## THE PROBLEM
Please output every entry below exactly as written, leaving out any pictures.
SOURCE RECORDS below:
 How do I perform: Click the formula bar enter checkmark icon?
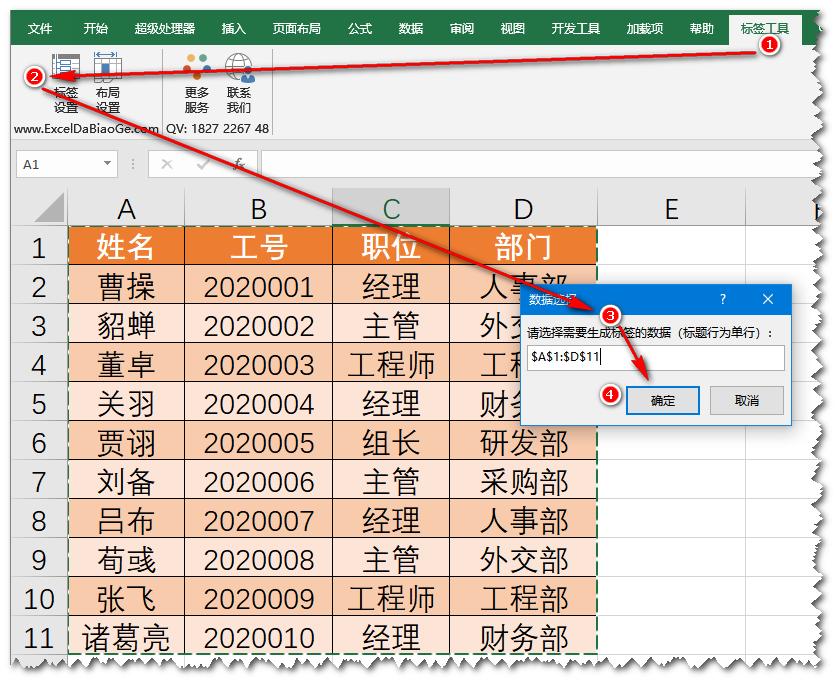pos(203,164)
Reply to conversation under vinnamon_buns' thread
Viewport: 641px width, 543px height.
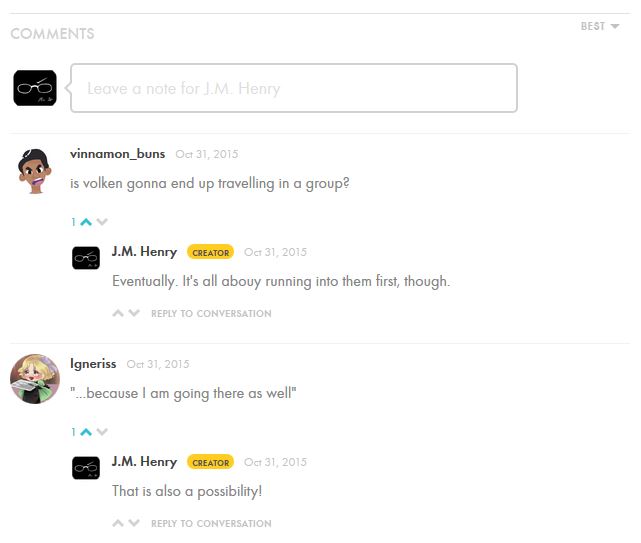pyautogui.click(x=211, y=314)
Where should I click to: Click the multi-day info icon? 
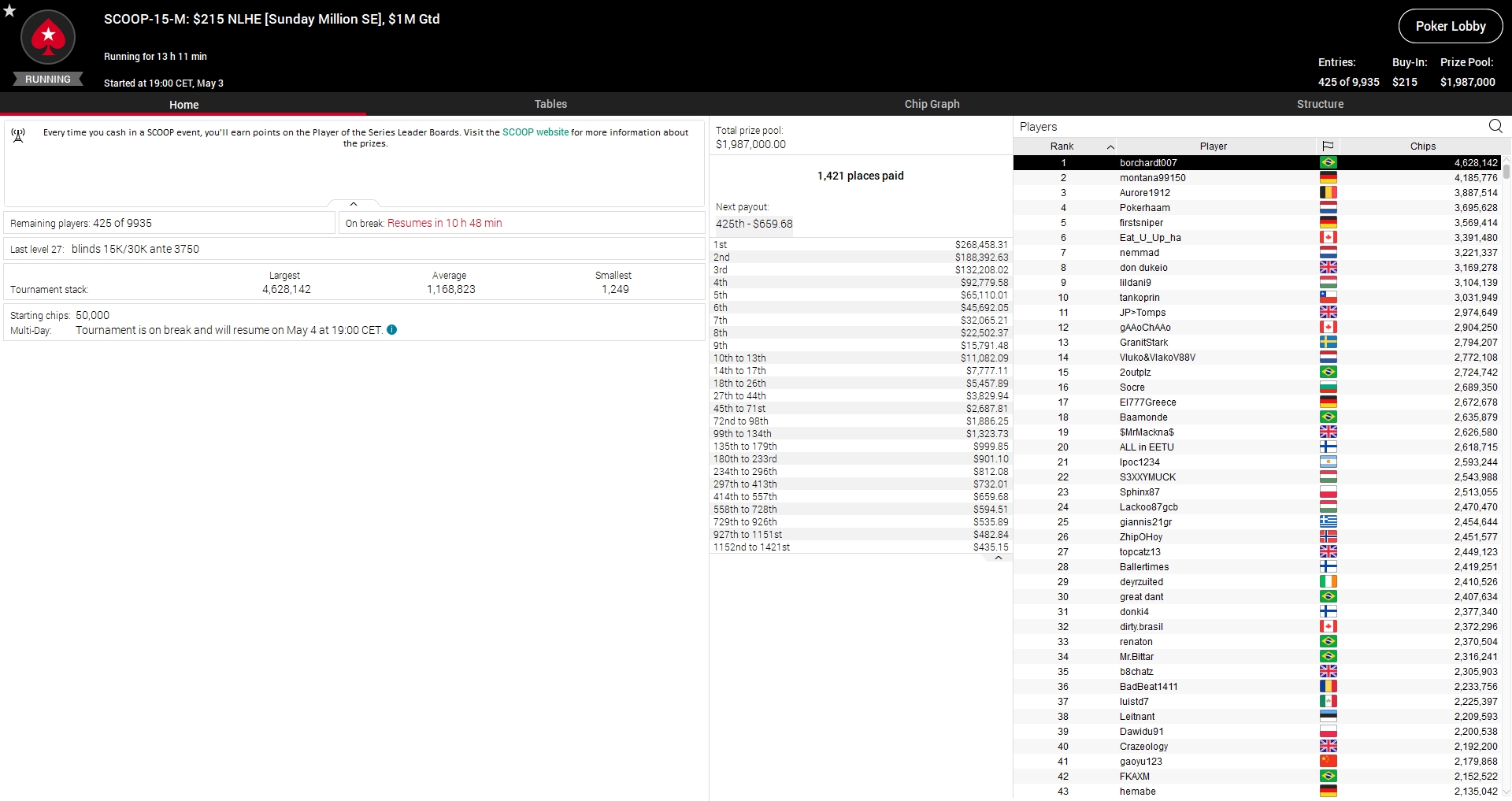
End of SOURCE RECORDS.
## WRITTEN ANSWER
 How do I perform: Click the formula bar enter checkmark icon?
pos(203,164)
Reply to conversation under vinnamon_buns' thread
Viewport: 641px width, 543px height.
pyautogui.click(x=211, y=314)
Where should I click to: Click the multi-day info icon? 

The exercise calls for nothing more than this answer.